However, the problem is that the current top-level export subgraph does not necessarily have a perfect match. In this case, you can adjust the logo in some way. The adjustment method is as follows: Based on the last unsuccessful search for the staggered DFS, obtain the edge (I, j) that is not accessed by j when I is accessed) the minimum value of lx [I] + ly [j]-w [I] [j] d. Reduce the top mark of all left endpoints in the staggered tree by d and the top mark of the right endpoint by d. After such adjustments: the edges in the original export subgraph have changed the top labels on both sides, and the equal signs of the inequality are still valid and are still in the export subgraph. The edges in the original export subgraph are not, the top mark of its left endpoint is reduced, the top mark of the right endpoint is not changed, and due to the definition of d, the inequality is still true, so it may enter the export subgraph.

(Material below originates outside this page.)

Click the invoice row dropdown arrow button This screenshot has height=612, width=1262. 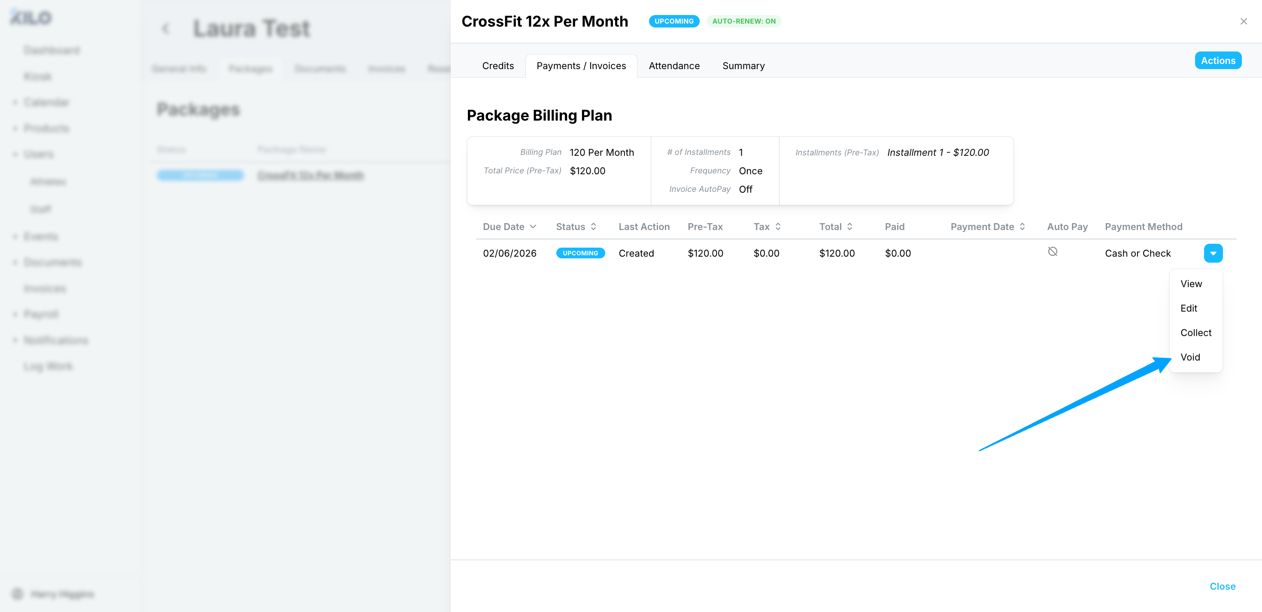pos(1213,253)
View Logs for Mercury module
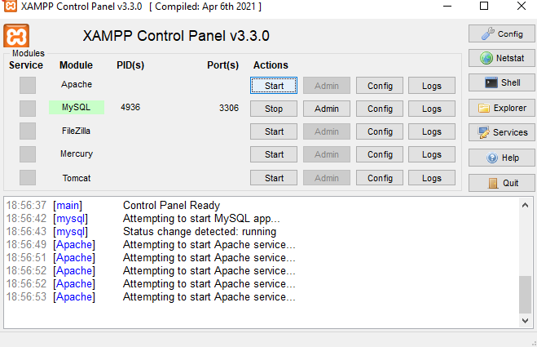 coord(432,154)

Specify a feasible top mark at the beginning, for example, lx [I] = max {w [I] [j] | j is the right vertex}, and ly [I] = 0. Then, execute the find process similar to the Hungary algorithm for each vertex. If a find operation fails, perform the above adjustments according to the points accessed by the find operation. In this way, we can gradually find the perfect match.
It is worth noting that it takes O (N ^ 2) Time to calculate d according to the definition of d above, because d needs to be calculated O (N ^ 2) times, this becomes the bottleneck of the algorithm. It can be optimized as follows: set slack [j] to the minimum value of lx [I] + ly [j]-w [I] [j] for all the edges of vertex j on the right, in the find process, if an edge is not in the export subgraph, it is used to update the corresponding slack value. Then find the minimum value in slack by using the O (N) time.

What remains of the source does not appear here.